- [ARTICOLO]:
§

Care lettrici e lettori,

benvenute/i anche oggi in questo spazio dove si fa imperativo sottoporre (sì, avete letto bene...) una riflessione alle genti tutte (cioè a quelli che leggono su questo blog, che sono sempre quattro, tre se uno è molto impegnato).

La settimana che ci ha lasciato ha visto il passato del DDL sulle unioni civili.

Cosa vuol dire questo?

Non ne conosco certo i dettagli; so per certo, invece, il vulnus (che poi, è un vulnus?) giuridico che tale strumento di legge vorrebbe colmare.

L’obiettivo è equiparare i matrimoni civili/religiosi a quelli delle unioni civili.

Cioè, in realtà l’obiettivo è esattamente l’opposto, ma – guarda caso – nessuno dei progressisti votanti favorevolmente a tal decreto sembra aver notato questa quisquilia.

Qual è il male? Dov’è l’errore? Perché si dovrebbe per questo ‘odiare’ i gay, le lesbiche, etc. etc.?

Rispondo subito alla terza domanda, perché ovvia: com’è nella più sana tradizione cristiana, dunque prim’ancora che democratica, non si deve odiare il peccatore, ma bensì il peccato, e cioè, non si deve odiare chi l’inganno lo subisce, che è una vittima (non affronterò ora il discorso relativo a chi si sia macchiato del delitto di aver leso la dignità altrui, o delle cattive esperienze che hanno portato a maturare questa scelta nella persona, temi che in fondo già conosciamo in qualche grado), ma ci si dovrebbe invece alterare per chi si prende gioco di costoro consapevole di arrecare un danno ai più fragili, e poi alla società intera (in tal caso non ho scritto odiare, perché introduco l'idea che, oltre ad essere una fatica, ciò, è anche un peccato di giudizio e d’ira. E dunque una doppia fatica).

E qui qualcuno mi dirà: “Seeee! Danno alla società intera per un DDL! Figuriamoci!

E allora io rispondo: tre sono le motivazioni per cui questa idea promossa dal DDL Cirinnà nuoce al nostro Paese.

Una motivazione demografica.

L’unione civile non porta frutto. Da un uomo e un altro uomo non può nascere un bimbo. Sarebbe come dire far nascere un tulipano non unendo il seme e il terreno fertile, ma due semi di quello o due parti dell’altro. Il risultato è un grande errore, e cioè due oggetti inamovibili, che non creano vita. Ed è anche un bel disastro da ripulire nel secondo caso. Od uno spreco di semi nel primo. Così, alla medesima guisa, è uno spreco associare uomo a uomo, figuriamoci poi la donna ad un’altra donna.

§

- [VOCI ELENCATE]:
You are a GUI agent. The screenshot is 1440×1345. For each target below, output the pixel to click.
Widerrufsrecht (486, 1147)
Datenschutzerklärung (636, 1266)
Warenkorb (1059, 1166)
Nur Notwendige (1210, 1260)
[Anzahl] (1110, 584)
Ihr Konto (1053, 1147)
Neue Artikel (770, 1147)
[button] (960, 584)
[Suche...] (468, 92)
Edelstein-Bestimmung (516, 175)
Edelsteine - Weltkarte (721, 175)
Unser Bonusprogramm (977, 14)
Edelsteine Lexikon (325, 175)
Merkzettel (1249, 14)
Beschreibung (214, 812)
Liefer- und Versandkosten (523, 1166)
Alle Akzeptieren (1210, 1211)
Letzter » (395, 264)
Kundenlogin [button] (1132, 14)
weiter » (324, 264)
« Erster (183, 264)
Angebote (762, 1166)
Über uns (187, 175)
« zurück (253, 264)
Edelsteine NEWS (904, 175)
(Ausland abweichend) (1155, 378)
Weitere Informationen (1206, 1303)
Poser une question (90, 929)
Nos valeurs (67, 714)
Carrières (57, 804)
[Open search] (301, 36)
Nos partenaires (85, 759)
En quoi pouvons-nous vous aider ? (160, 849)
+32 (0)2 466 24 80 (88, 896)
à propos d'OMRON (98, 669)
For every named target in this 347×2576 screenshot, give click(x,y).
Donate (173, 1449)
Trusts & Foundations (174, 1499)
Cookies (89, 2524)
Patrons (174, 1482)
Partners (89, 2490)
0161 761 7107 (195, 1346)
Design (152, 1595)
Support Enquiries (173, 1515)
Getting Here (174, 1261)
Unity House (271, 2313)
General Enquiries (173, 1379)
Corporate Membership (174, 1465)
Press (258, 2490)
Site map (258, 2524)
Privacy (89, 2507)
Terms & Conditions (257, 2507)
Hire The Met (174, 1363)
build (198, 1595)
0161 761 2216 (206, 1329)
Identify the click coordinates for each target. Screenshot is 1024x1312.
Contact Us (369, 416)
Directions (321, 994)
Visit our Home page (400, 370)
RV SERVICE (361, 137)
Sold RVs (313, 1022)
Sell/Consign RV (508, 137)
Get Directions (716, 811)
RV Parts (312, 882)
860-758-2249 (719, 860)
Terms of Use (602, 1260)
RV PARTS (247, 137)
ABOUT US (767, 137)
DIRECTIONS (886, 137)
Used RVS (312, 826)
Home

§

- [ATTIVITÀ DA SVOLGERE]:
1 > Trascrivi, nell'ordine in cui compaiono, tutte le frasi dell'articolo sulle unioni civili che terminano con un punto interrogativo.
2 > Riassumi in due frasi l'articolo sulle unioni civili.
3 > Riporta l'articolo sulle unioni civili parola per parola, tutto da "Non ne conosco" giù fino a "lesbiche, etc. etc.?".

- [RISPOSTE ALLE ATTIVITÀ]:
1 >
- Cosa vuol dire questo?
- che poi, è un vulnus?
- Qual è il male?
- Dov’è l’errore?
- Perché si dovrebbe per questo ‘odiare’ i gay, le lesbiche, etc. etc.?

2 > Il testo commenta il passaggio del DDL sulle unioni civili e sostiene che il suo vero obiettivo sia l'opposto dell'equiparazione tra matrimoni e unioni civili, aggiungendo che si deve odiare il peccato e non il peccatore. Afferma poi che il DDL Cirinnà nuoce al Paese per tre motivazioni, la prima delle quali è demografica: da un'unione tra due uomini non può nascere un bimbo.

3 >
Non ne conosco certo i dettagli; so per certo, invece, il vulnus (che poi, è un vulnus?) giuridico che tale strumento di legge vorrebbe colmare.

L’obiettivo è equiparare i matrimoni civili/religiosi a quelli delle unioni civili.

Cioè, in realtà l’obiettivo è esattamente l’opposto, ma – guarda caso – nessuno dei progressisti votanti favorevolmente a tal decreto sembra aver notato questa quisquilia.

Qual è il male? Dov’è l’errore? Perché si dovrebbe per questo ‘odiare’ i gay, le lesbiche, etc. etc.?